• REQUIREMENT: Looking at the data below, how many lines include the word "agent"? Respond with the number only.

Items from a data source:

----------

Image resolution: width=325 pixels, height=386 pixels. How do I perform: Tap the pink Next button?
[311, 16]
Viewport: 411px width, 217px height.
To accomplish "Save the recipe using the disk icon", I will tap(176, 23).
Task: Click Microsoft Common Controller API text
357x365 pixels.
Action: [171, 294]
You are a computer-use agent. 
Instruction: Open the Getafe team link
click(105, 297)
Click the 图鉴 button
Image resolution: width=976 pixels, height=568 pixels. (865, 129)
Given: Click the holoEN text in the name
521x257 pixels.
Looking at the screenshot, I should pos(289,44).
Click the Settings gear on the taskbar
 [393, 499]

----------

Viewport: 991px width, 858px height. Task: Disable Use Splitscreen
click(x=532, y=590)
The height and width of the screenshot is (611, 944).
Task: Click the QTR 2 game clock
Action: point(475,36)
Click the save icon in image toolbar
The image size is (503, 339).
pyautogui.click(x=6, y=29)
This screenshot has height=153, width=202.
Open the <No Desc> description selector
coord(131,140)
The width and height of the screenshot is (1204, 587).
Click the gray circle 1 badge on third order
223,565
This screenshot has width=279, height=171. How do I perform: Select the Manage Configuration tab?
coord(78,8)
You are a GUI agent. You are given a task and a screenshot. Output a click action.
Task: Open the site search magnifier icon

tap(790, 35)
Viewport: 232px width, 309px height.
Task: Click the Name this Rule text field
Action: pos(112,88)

----------

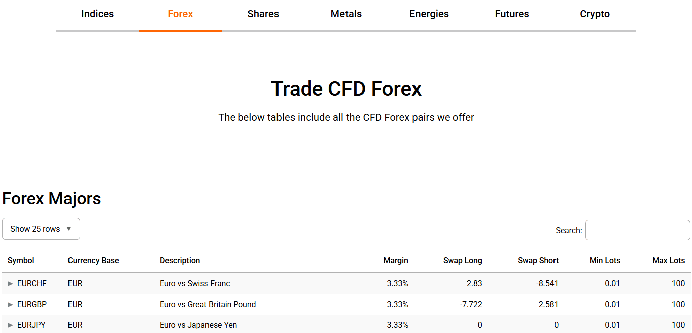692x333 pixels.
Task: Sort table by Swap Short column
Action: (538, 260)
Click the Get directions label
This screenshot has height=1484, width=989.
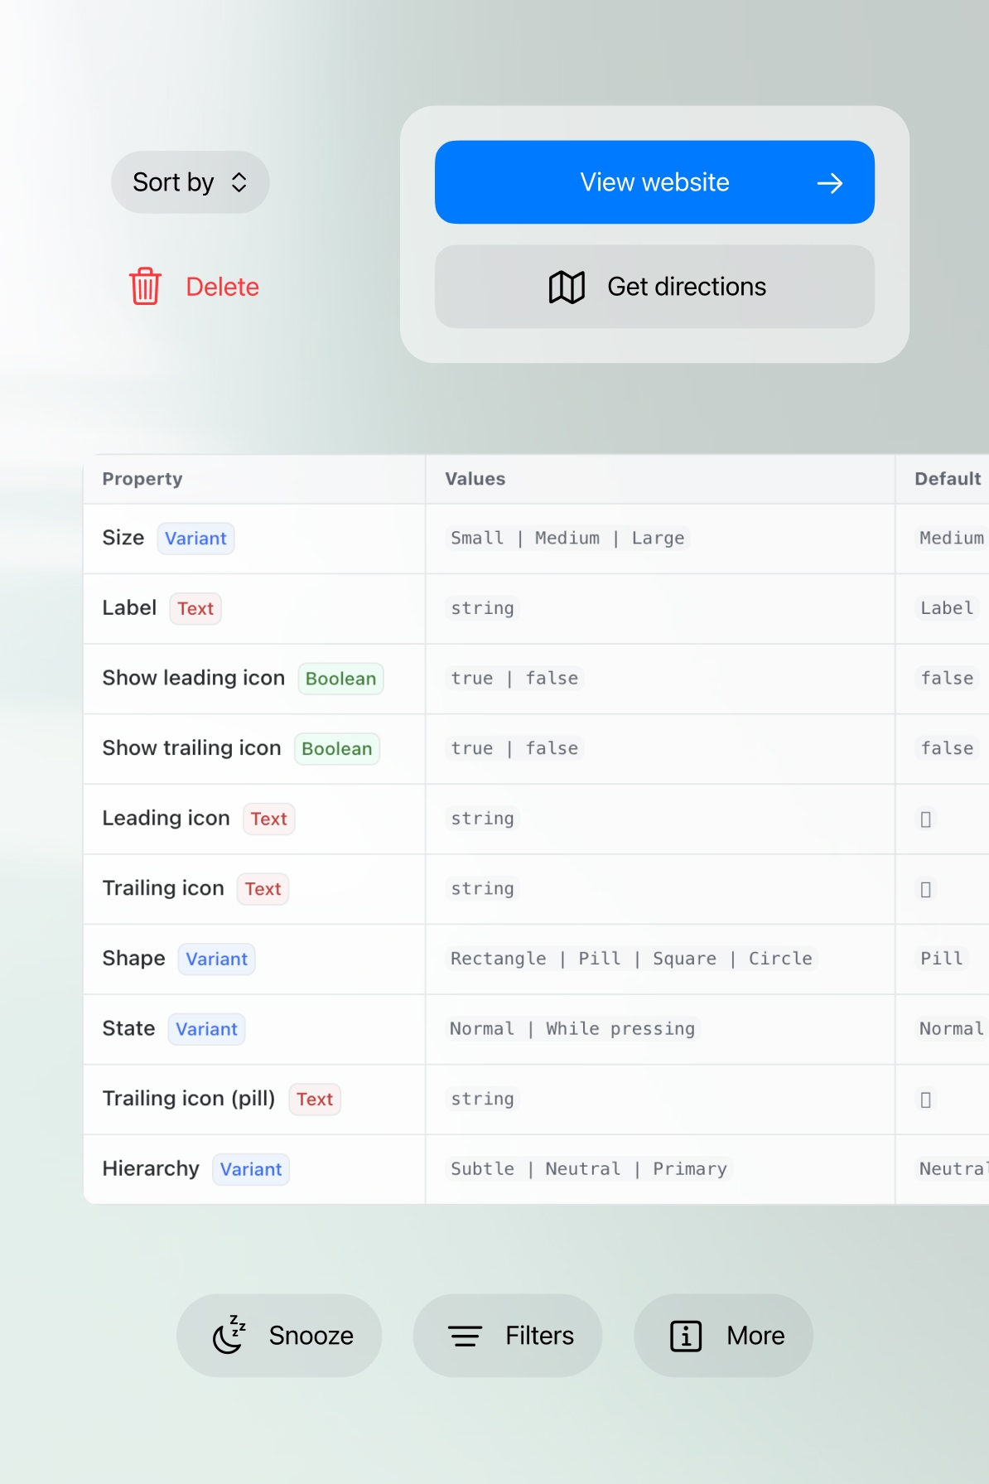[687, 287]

----------

• RESULT OF THE EXERCISE: 2